He liked yellow roses, perhaps because they reminded him of the despair of the sick — the shadow of human skin as it faded. Grandfather Reynaldo — Abuito, as he was called in the family — had his house built in Lisbon, near the park, where the Gulbenkian Foundation stands today. In the forties, not far from the house where I was born and lived with Abuito, there was a hill overgrown with fresh grass used for cattle pasture, and there was a shepherd. I remember thinking that I lived in the countryside, because Mother would say to me, "Girl, go play in the fields".
Abuito — a distant grandfather who never knelt to play with me — lived on the ground floor with my Grandmother— Abuita. I lived above with my parents, my brother Bartolomeu and my sister Helena. Fortunately, Abuito embarked on a medical career, also doing research on our artistic heritage, especially Manueline and Baroque. But I've always heard that once he had considered playing the violin as a professional, even playing for his friends. It was more obstinacy than melody, so he gave it up.
The house where we all lived was a place where the walls talked to us, like a piano played by four hands. Only when Abuita died did I hear the sad chords fade into heavy silences, drowned out by the huge velvet curtains that separated the rooms from the central hall where a Gaveau piano stood, which we assassinated much to the teacher's horror.
Abuito's strong, well-articulated hands defined him as the artist who knew how to handle the scalpel with mastery and performed cures that seemed like miracles. His clear voice and concise speech were valuable tools in teaching, conferences, and family life. His piercing blue eyes sometimes became dreamy and vague when he came up with an idea and left it incomplete to see who in the audience developed it as a topic for discussion.
Lunch in the small room was simple, chicken with sautéed potatoes and peas, a dessert and fruit. It didn't vary much, but it compensated for the grand dinners and banquets Abuito had to go to, where he hardly ate. He didn't like complicated stuff, just that related to surgery.
It was at the Abuitos’ house that I came across the great master of medicine, such as René Leriche, and learned about Madame Leriche — a grand lady in heart and body. I spent summers with them on their property in Cassis, in southern France. Both Professor Leriche and Abuito had been surgeons in France during the 1914-18 war. The marks of this carnage were expressed in the care with which they treated and spoke to the patients. It was humanity to erase the inhumanity of this trench war.
He loved fine arts, music, travelling abroad and around our country, in a light blue DeSoto driven by Bento, the driver. He carried a woollen blanket over his knees, and set off in search of Romanesque and Gothic churches and chapels, which housed the religious images, the capitals, the colourfully carved naves he documented for his writings. He had a penchant for bullfighting in Spain — the death bulls— and he saw the acclaimed Manolete die in 1947 as a result of a wound by a Miura bull in 1947.

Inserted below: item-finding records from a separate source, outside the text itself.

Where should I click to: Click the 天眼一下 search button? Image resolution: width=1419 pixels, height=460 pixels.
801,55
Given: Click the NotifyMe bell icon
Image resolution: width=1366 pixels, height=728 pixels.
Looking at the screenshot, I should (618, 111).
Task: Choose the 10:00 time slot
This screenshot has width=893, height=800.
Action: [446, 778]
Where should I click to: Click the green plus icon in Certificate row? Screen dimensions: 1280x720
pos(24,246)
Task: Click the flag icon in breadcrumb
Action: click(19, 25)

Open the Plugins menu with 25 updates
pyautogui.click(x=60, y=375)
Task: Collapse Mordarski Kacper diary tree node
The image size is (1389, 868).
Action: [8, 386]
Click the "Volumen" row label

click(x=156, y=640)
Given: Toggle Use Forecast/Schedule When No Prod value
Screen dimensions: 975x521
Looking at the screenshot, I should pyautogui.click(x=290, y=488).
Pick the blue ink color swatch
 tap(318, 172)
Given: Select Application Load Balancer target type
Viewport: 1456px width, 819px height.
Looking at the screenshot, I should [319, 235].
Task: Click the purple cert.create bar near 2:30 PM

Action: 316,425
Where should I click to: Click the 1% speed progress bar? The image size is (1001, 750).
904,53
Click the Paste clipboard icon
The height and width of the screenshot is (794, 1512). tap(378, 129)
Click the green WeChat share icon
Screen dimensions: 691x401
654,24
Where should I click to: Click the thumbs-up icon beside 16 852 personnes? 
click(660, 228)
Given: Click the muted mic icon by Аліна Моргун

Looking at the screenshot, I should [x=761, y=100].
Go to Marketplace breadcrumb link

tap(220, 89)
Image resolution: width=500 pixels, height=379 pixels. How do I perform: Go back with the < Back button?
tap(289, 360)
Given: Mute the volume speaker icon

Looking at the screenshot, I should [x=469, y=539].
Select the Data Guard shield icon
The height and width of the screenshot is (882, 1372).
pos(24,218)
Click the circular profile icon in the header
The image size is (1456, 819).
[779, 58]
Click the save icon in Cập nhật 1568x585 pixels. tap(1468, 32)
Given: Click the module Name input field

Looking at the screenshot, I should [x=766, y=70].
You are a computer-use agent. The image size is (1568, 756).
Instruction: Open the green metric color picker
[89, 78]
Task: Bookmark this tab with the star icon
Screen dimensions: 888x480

These fascinating worlds stayed in my mind through Abuito's words and Abuita's affection. Only much later did I realize that the family names of Grandfather Reynaldo and Grandmother Suzana came from the Spanish words Abuelito and Abuelita — a language he mastered completely. After lunch, which was always in a small room and in the company of one of his grandchildren, especially after Abuita died, Abuito turned on the radio and listened to the news from Spain, while arguing with himself and playing cards solitaire on a wooden tray placed over his legs.
He wouldn't let us talk. It was the moment for his rest, while he went through some idea in his mind. Then he took a short nap before leaving for his practice in Restauradores, where his assistant Maria José boiled syringes and helped applying bandages to the sick. Maria José cleaned everything thoroughly, always followed by a small Pekinois dog called Doll, which I found irritating. There was also a large, grey parrot on its perch, scattering hemp seeds across the room. The parrot could talk but I only remember it saying "Reynaldo".
In the house in Av. Antonio Augusto de Aguiar where we all lived but that no longer exists, the formal dinners were in the large room overlooking the garden. There, a medical, literary and artistic elite that fascinated me gathered together. I remember sculptor Francisco Franco, a young Joaquim Correia, doctor Gregorio Marañon, Master Almada Negreiro and Sara Afonso, and above all Afonso — the poet Lopes Vieira, married to Helena, with whom we spent summer holidays in the small fishing village of São Pedro de Moel. Men wore hats then, and women, with rare exceptions, showed a demure attitude, as befitting housewives.
Abuito and Abuita's dining room always reminded me of a fairy tale, with its huge chimney, long polished table, clawed armchairs, and David's tapestry slinging the giant Goliath. It hung from top to bottom on one of the walls. Little David had faith that he would overthrow Goliath, for the giant represented only strength, not reason. Grandfather Reynaldo was a man of reason who knew how to get around problems with a master's hand, science and art. He was a grandfather I will never forget and who I remember with all his might.